07 | Bracelet

464 45 2
                                    

Sialan, dia tertidur! Untung Nirmala tidak sampai kebablasan hingga berjam-jam lamanya.

Saat dia membuka mata, dia mendapati Nathan juga tengah berbaring beberapa centimeter di sampingnya seraya mendengarkan musik melalui earphone.

How long i’ve been slept?!” tanya Nirmala. Cewek itu mengusap bibirnya, takut kalau dia sampai ileran (yang untungnya nggak).

30 minutes, i guess.” Nathan menoleh, melepas salah satu earphone-nya. Dari posisi yang hanya berjarak beberapa centimeter, membuat Nirmala sedikit terpana saat melihat mata cowok itu yang bewarna coklat terang.

Saking terpananya, dia sampai meneguk ludahnya susah payah.

Anjir, sadar Nirmala!

Cewek itu cepat-cepat melengos dan bangkit duduk seraya mengatur detak jantungnya. Dia mengecek ponselnya yang ternyata waktu sudah menunjukkan pukul sekitar 4 sore.

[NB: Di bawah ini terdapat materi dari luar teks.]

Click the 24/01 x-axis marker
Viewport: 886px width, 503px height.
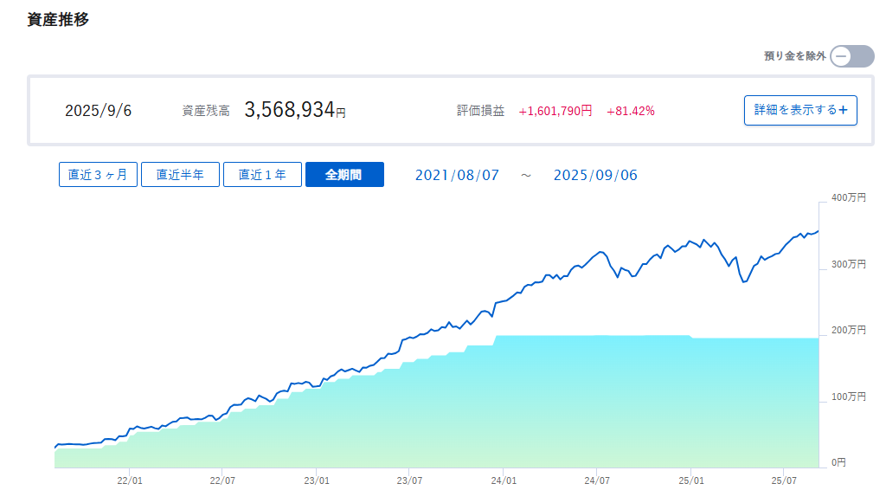pyautogui.click(x=504, y=481)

I think we have to go.” Nirmala merapihkan barang-barangnya, mencoba untuk tidak mendongak, sebab tidak berani menatap wajah cowok itu.

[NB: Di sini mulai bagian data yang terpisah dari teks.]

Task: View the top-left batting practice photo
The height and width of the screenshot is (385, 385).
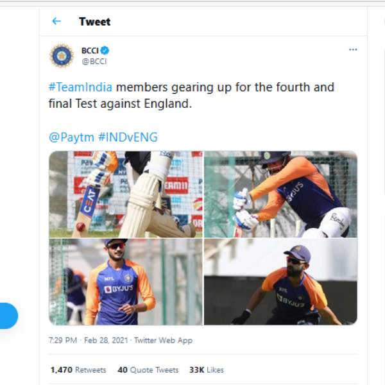Action: pyautogui.click(x=126, y=194)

Okay.” Nathan ikutan duduk dan mengangguk. Dia melepas earphone-nya dan membantu Nirmala melipat kain.

Setelahnya mereka menaiki sepeda kembali menuju pos peminjaman sepeda tempat Fadlan berada. Ini sudah terlalu sore, langit pun mulai kelabu. Kalau dia terkena hujan di jalan, bisa-bisa besoknya dia akan demam. Artinya jam 5 mau tidak mau mereka sudah harus otw balik ke rumah.

“Sebentar amat nge-datenya?” tanya Fadlan.

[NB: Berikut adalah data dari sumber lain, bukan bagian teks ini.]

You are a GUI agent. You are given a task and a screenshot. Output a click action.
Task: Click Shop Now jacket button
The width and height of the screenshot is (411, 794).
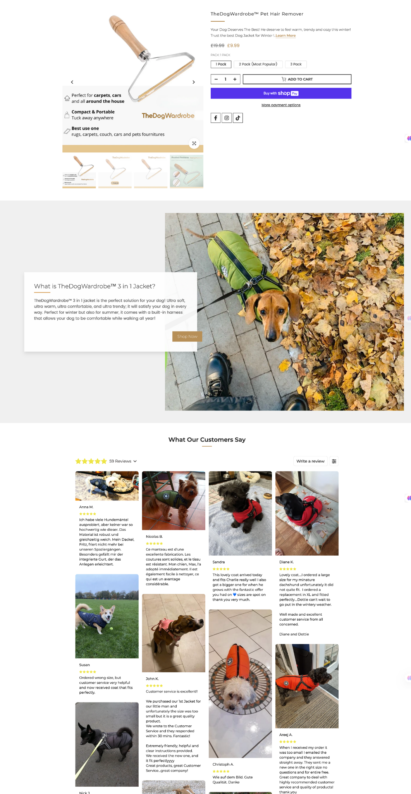[x=187, y=337]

“Mau ujan, Babe. Ngeri kesamber petir!”

Fadlan menatap Nirmala dan Nathan satu persatu dengan tatapan jahil. “Kan, kalo ujan enak tuh, basah-basahan!”

Nirmala merespon dengan menoyor kepala Fadlan. “Bacot!” katanya

Akhirnya mereka pun berjalan kembali menuju gerbang yang pertama kali mereka masuki. Nathan yang berjalan di belakangnya memperhatikan rambut hitam cewek itu yang bergerak tertiup angin. Ada beberapa daun kering berukuran kecil yang menempel di kepalanya. Dengan hati-hati, Nathan menyingkirkan daun tersebut dan beruntung cewek itu tidak sadar.

“Naith, Shayne said he’s gonna married in this June.” Nirmala menghentikan langkahnya saat mereka hendak menunggu lampu merah. Nathan berdiri di sampingnya.

“Yeah. Did he invited you?”

Nirmala mengangguk. “Om Dion and the other is invited too.”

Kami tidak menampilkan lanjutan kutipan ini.